Background: Enalapril is often used in the treatment of cardiovascular diseases. Clinical data suggest that the urinary excretion of enalaprilat, the active metabolite of enalapril, is mediated by renal transporters. We aimed to identify enalaprilat specificity for renal proximal tubular transporters. Methods: Baculovirus-transduced HEK293 cells overexpressing proximal tubular transporters were used to study enalaprilat cellular uptake. Uptake into cells overexpressing the basolateral transporters OCT2, OAT1, OAT2, or OAT3 and apical transporters OAT4, PEPT1, PEPT2, OCTN1, OCTN2, MATE1, MATE2k, and URAT1 was compared with mock-transduced control cells.
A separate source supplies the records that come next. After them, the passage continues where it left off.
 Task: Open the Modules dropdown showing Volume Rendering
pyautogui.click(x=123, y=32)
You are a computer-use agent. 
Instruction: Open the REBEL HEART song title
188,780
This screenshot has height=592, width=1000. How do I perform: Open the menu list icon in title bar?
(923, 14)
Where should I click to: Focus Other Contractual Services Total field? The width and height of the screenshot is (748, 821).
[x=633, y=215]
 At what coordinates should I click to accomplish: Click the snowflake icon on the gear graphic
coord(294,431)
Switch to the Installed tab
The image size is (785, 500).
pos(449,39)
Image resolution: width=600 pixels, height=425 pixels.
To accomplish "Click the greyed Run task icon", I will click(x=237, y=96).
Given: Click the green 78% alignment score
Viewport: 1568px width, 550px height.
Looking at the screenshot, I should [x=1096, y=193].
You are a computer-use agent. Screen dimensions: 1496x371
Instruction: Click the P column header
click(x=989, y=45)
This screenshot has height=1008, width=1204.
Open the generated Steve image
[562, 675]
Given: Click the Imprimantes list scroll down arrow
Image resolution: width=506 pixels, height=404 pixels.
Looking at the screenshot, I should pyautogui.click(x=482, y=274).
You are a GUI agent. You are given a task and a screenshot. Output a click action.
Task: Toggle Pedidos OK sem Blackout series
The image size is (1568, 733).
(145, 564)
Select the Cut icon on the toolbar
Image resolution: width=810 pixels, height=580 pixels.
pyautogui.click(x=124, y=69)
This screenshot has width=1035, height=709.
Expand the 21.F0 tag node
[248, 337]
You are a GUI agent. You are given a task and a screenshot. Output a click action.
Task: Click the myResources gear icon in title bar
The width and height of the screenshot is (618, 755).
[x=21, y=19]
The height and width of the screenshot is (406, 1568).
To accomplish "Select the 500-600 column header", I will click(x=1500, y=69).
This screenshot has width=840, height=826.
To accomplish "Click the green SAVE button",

Transport by renal efflux transporters MRP2, MPR4, P-gp, and BCRP was tested using a vesicular assay. Enalaprilat concentrations were measured using LC-MS/MS. Results: Uptake of enalaprilat into cells expressing OAT3 as well as OAT4 was significantly higher compared to control cells. The enalaprilat affinity for OAT3 was 640 (95% CI: 520–770) µM. For OAT4, no reliable affinity constant could be determined using concentrations up to 3 mM. No transport was observed for other transporters. Conclusion: The affinity of enalaprilat for OAT3 and OAT4 was notably low compared to other substrates. Taking this affinity and clinically relevant plasma concentrations of enalaprilat and other OAT3 substrates into account, we believe that drug–drug interactions on a transporter level do not have a therapeutic consequence and will not require dose adjustments of enalaprilat itself or other OAT3 substrates.